- **Problem description**: Report every line of the listing below in which the string "each" appears.

- **Material shown**:
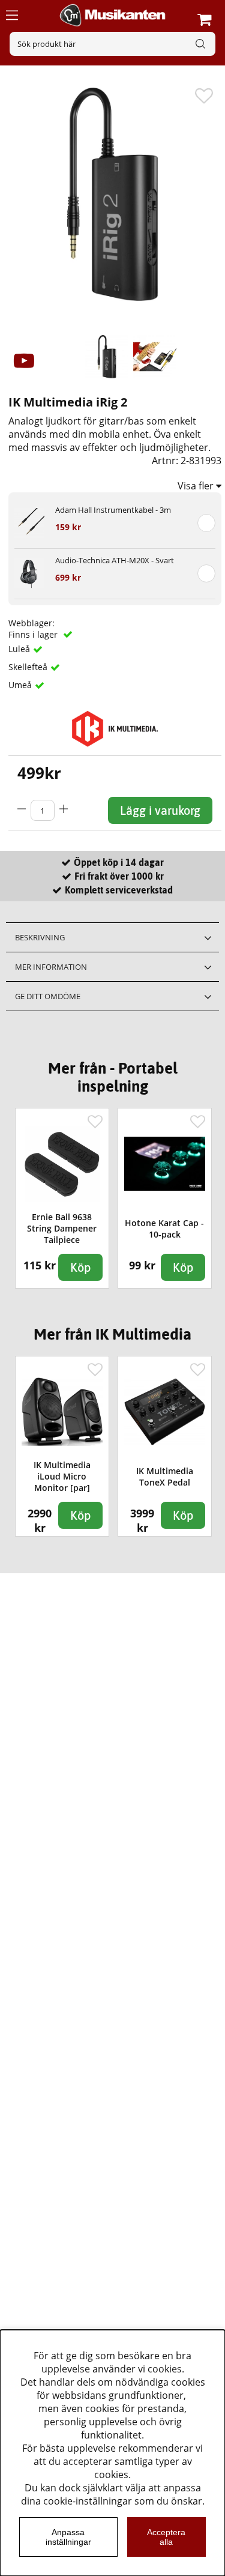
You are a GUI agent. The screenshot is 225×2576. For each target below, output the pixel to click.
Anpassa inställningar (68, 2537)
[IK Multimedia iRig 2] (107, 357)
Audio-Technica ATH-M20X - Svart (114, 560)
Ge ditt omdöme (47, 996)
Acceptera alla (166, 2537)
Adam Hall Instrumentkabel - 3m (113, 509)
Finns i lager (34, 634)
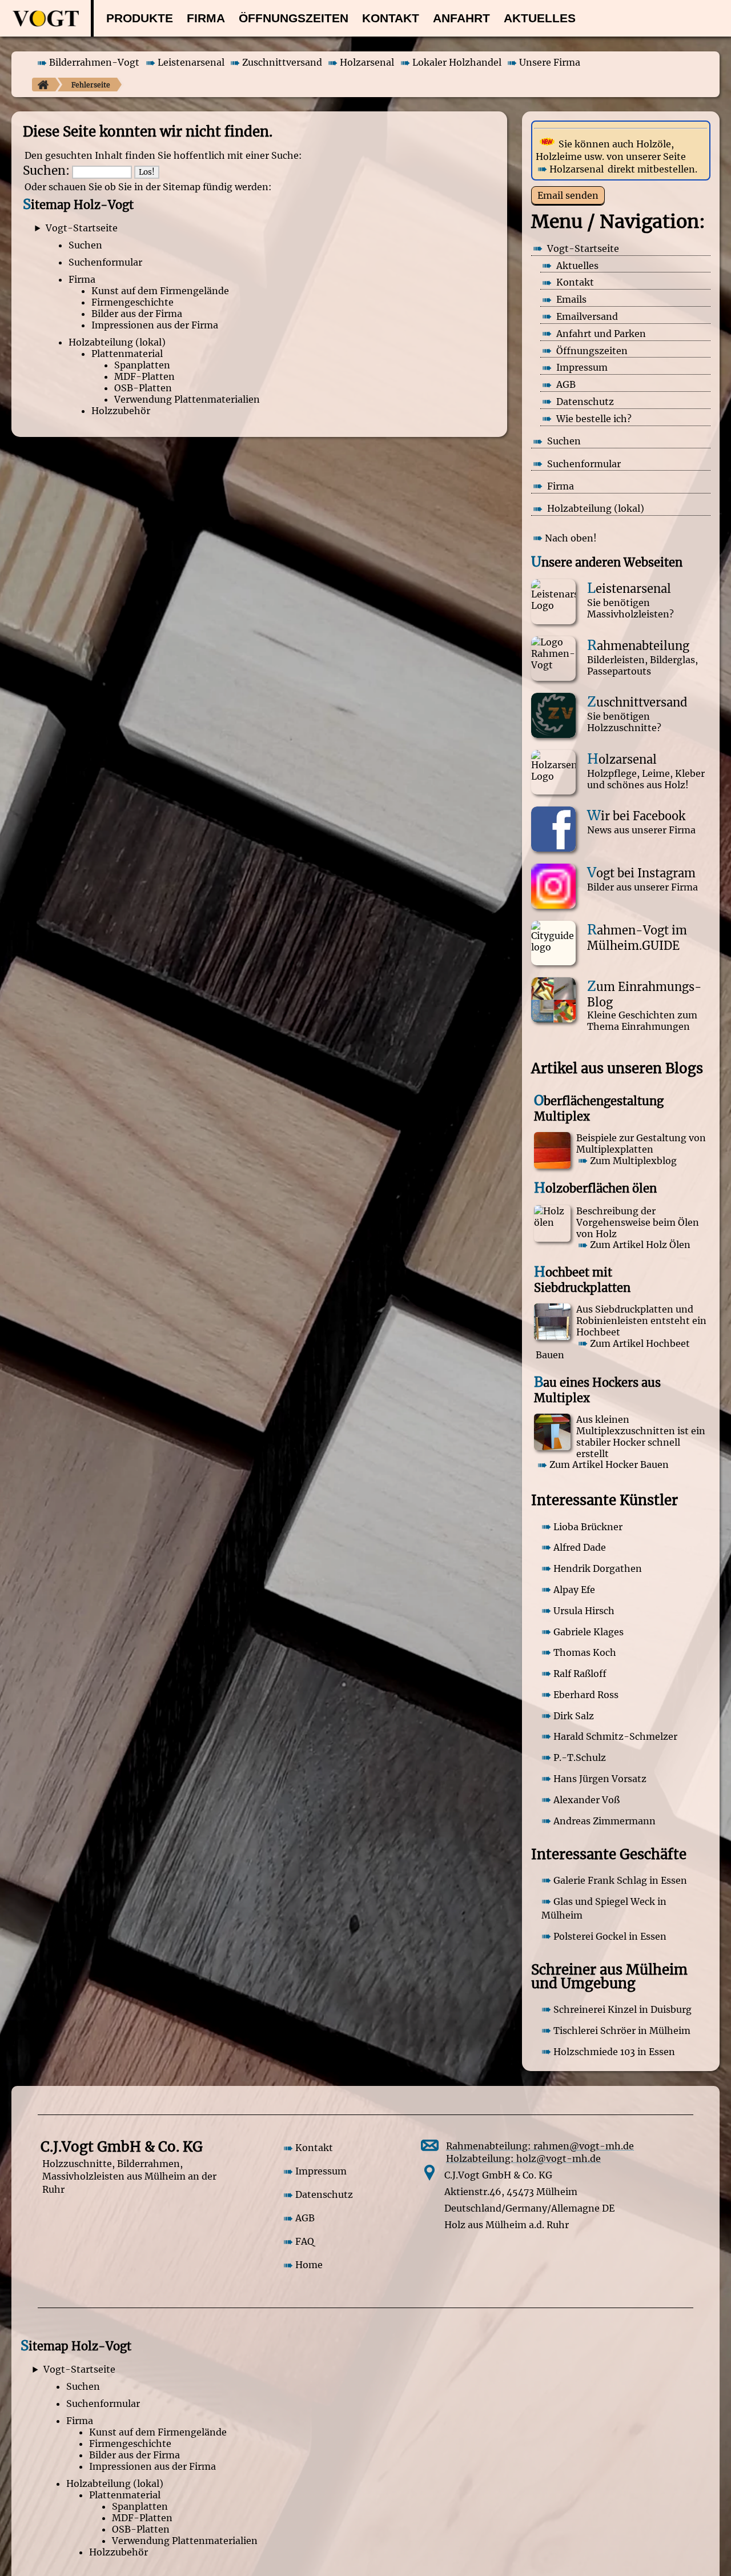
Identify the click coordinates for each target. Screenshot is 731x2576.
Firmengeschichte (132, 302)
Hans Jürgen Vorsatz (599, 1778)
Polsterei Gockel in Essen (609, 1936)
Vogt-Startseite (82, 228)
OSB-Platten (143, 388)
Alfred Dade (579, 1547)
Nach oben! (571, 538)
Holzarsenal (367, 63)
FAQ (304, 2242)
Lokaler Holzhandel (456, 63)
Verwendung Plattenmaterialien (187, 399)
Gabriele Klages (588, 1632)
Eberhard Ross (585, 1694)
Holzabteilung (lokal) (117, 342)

- **Answer to this exercise**:
You are a GUI agent. The screenshot is 225×2576. For each target below, output the pixel to click.
Identify the click coordinates for each target. Screenshot is 731x2576.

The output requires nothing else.